The April 4, 2016 WurstCaseScenario discussed issues raised in the Chapter 11 of The Sports Authority (“TSA”) and the risks of failing to properly perfect interests in consigned goods under Article 9 of the UCC. The TSA estate benefitted from the errors of intended consignors when what was intended to be consigned inventory was actually property of the TSA estate.
Today we are looking at another issue in the TSA bankruptcy affecting the rights to goods but this time our attention turns from Article 9 to Article 2.
O2Cool manufactured and distributed consumer cooling products originated in China and sold goods to TSA F.O.B. origin. TSA utilized a complicated supply, delivery and logistics chain. O2Cool sent a number of Stop Shipment Notices pursuant to UCC 2-705 to Yusen Logistics (Hong Kong) Inc. (“YLHK”), which provided origin cargo management and customs house brokerage services for TSA as well as to OOCL (USA), Inc., an agent for the carrier, Orient Overseas Container Line Limited.
The UCC states that a seller may stop goods from being delivered to a buyer when the seller discovers that the buyer is insolvent and the goods are still in a carrier’s or bailee’s possession. This right to stop shipment exists until the buyer receives the goods. “Receipt” occurs when the buyer or the buyer’s designated representative takes actual physical possession of the goods. Goods that are in a common carrier’s possession for delivery to the buyer have not been received by the buyer. A seller’s right to stop goods from being delivered persists until the goods reach their final place of delivery.
TSA’s Bankruptcy Court concluded that because the goods were not yet in the physical possession of TSA when O2Cool sent the Stop Shipment Notices, O2Cool had the right to stop shipment of the goods.
The court’s reasoning was that because O2Cool had delivered the goods to YLHK and the goods were still in transit, when O2Cool sent the Stop Shipment Notices a common carrier, and not the buyer, was in possession of the goods. Thus, O2Cool’s right to stop shipment continued until the goods were in the physical possession of TSA and not when title passed.
The Court next turned to whether notice was given to the proper party.
The UCC provides that a seller has the right to stop delivery of goods upon discovering that a buyer is insolvent, and that a seller may stop shipment by notifying the bailee so as to “enable the bailee by reasonable diligence to prevent delivery of the goods.
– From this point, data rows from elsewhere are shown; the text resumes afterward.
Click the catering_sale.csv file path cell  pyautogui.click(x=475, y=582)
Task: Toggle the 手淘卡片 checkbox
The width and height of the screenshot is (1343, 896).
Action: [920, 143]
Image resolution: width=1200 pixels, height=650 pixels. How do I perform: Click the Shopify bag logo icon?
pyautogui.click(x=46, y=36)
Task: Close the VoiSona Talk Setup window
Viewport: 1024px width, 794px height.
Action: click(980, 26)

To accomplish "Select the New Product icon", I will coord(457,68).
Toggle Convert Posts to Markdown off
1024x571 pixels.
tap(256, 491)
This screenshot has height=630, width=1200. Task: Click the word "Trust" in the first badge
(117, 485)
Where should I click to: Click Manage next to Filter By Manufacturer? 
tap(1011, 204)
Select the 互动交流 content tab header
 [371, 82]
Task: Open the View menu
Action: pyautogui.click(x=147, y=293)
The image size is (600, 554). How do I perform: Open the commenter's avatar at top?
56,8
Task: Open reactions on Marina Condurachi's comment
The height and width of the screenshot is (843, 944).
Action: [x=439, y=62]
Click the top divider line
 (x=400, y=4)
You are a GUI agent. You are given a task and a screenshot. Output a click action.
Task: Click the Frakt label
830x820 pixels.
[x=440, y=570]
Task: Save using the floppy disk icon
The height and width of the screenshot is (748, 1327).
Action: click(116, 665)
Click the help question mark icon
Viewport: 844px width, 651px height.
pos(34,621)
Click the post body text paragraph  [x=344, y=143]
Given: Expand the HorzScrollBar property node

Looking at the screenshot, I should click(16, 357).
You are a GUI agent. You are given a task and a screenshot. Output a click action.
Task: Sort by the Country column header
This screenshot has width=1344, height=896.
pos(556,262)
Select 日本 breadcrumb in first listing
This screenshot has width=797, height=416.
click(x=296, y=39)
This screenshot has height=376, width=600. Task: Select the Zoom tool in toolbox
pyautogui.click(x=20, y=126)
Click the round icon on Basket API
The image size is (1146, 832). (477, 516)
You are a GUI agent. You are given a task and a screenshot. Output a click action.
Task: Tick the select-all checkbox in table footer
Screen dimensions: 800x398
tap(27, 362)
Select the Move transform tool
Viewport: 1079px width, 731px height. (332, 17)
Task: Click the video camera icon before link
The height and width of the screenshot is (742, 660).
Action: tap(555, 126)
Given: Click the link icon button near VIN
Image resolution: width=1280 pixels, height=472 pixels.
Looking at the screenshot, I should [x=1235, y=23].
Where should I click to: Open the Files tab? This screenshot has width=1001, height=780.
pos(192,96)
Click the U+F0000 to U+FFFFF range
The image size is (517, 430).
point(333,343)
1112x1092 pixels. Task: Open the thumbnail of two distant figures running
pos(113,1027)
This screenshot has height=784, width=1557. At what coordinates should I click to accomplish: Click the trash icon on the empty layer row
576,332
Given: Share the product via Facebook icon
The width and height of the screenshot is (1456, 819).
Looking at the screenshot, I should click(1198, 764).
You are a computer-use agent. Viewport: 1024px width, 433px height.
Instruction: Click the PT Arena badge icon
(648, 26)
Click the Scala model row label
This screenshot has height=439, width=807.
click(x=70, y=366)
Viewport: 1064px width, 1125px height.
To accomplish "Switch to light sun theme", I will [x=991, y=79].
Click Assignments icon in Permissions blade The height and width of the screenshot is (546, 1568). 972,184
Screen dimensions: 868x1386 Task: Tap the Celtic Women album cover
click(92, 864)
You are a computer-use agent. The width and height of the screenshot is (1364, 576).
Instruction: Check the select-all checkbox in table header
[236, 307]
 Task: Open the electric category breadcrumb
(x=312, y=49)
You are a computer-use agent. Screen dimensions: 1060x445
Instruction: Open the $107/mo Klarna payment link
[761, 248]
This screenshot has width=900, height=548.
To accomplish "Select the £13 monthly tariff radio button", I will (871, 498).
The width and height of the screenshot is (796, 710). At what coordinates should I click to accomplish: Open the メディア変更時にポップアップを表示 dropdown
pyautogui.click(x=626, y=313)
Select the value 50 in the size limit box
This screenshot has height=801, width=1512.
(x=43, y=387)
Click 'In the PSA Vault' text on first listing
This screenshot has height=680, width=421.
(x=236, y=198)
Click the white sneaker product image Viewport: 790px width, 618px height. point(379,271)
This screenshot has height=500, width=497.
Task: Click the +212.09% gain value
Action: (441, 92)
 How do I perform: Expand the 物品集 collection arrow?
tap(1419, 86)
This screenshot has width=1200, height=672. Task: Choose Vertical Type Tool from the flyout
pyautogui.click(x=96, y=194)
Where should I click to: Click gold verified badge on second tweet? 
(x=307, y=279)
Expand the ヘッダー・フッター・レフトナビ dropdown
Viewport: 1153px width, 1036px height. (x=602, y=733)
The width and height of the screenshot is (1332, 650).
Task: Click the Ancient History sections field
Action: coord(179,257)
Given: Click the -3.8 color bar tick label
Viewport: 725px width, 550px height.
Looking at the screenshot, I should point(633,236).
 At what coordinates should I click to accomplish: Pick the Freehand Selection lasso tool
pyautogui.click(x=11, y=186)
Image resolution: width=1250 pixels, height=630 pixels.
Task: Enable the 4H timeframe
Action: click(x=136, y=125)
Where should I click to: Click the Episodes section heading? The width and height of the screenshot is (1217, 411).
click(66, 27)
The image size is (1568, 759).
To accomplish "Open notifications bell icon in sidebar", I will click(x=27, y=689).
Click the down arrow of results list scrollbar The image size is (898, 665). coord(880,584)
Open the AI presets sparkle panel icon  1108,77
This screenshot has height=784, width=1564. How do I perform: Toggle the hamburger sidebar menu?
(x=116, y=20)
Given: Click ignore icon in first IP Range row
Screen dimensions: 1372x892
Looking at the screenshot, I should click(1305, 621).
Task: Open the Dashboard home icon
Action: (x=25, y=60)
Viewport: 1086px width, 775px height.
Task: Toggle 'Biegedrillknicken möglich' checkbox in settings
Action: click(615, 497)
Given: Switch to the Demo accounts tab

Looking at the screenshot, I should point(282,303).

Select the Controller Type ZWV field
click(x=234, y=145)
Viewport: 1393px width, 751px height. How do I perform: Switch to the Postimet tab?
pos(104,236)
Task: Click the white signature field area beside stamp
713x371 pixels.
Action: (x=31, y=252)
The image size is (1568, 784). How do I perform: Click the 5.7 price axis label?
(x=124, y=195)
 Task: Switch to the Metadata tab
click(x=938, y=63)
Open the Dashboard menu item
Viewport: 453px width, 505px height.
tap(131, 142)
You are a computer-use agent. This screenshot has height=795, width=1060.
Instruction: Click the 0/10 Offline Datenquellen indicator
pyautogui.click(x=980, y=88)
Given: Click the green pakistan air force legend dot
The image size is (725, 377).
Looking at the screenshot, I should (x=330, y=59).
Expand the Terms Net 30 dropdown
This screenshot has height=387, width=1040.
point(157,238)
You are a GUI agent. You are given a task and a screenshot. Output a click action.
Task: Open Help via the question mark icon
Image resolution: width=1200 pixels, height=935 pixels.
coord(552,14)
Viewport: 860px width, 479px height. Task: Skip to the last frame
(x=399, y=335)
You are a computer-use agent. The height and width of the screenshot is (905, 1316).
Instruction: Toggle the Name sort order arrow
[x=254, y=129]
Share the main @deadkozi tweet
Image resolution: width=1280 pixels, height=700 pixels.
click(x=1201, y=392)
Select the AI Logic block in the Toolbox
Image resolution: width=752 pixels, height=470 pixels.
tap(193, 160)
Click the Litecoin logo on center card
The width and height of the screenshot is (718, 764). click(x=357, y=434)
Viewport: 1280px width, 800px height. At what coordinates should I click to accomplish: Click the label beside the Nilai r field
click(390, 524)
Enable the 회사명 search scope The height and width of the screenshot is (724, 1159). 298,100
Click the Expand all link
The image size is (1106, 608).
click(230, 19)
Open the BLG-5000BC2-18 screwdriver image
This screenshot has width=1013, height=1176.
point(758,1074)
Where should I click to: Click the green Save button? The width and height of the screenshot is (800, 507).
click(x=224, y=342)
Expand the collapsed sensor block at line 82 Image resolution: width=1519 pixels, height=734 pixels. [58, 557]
The UCC defines a bailee as “a person that by a warehouse receipt, bill of lading, or other document of title acknowledges possession of goods and contracts to deliver them.”
In this case YLHK was not listed as a carrier on the bills of lading and after it received the Stop Shipment Notices, YLHK notified O2Cool that it was neither a carrier nor in possession of the goods.
Article 2 of the UCC states that “a carrier who has issued a non-negotiable bill of lading is not obliged to obey a notification to stop received from a person other than the consignor”. Consignor is defined as “a person named in a bill of lading as the person from which the goods have been received for shipment”. Here Orient Overseas issued non-negotiable bills of lading showing another company as “the person from which the goods have been received for shipment.” Thus, the Court concluded that OOCL was not required to obey O2Cool’s Stop Shipment Notices.
Result: The Stop Shipment Notice was not effective and TSA owns the goods. Victory for TSA and its secured lenders and a loss to O2Cool and its secured lenders.
Lesson: Secured transactions under Article 9 of the UCC often depend on the workings of other UCC sections such as Article 2.